START THE DATA
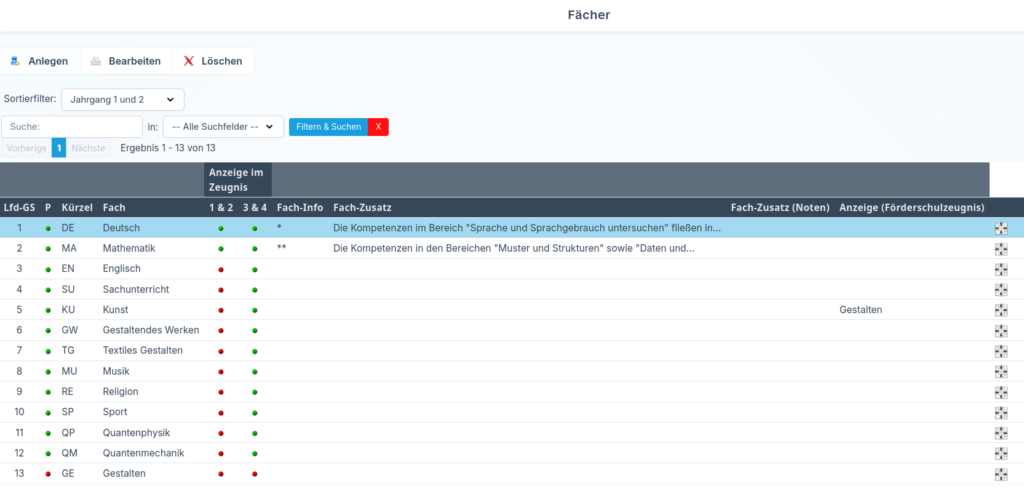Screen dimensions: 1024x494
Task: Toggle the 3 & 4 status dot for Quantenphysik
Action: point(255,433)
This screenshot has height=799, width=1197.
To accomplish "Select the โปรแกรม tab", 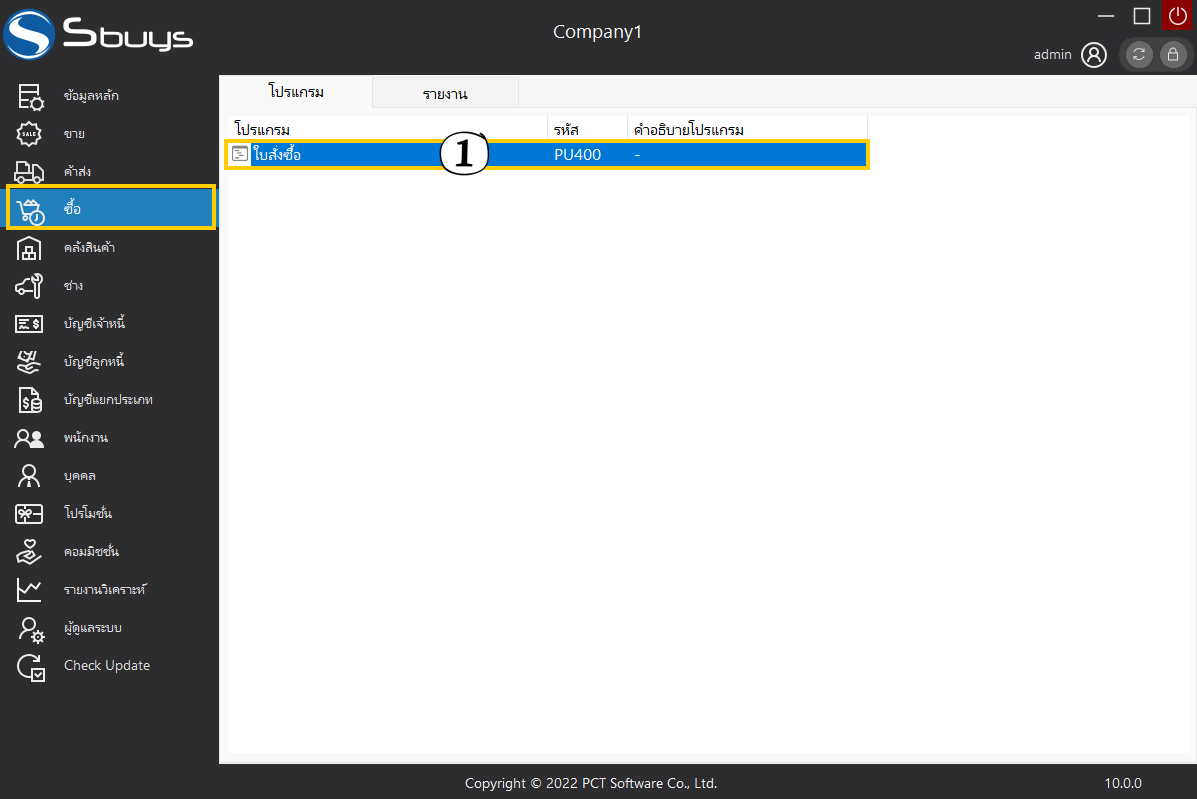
END THE DATA
HOW TO COMPLETE THIS TASK.
Write out exactly the lines from the one containing "This screenshot has height=799, width=1197." through the end of the records above, both included, leaving all pictures out.

ANSWER TO THIS EXERCISE.
This screenshot has height=799, width=1197.
To accomplish "Select the โปรแกรม tab", 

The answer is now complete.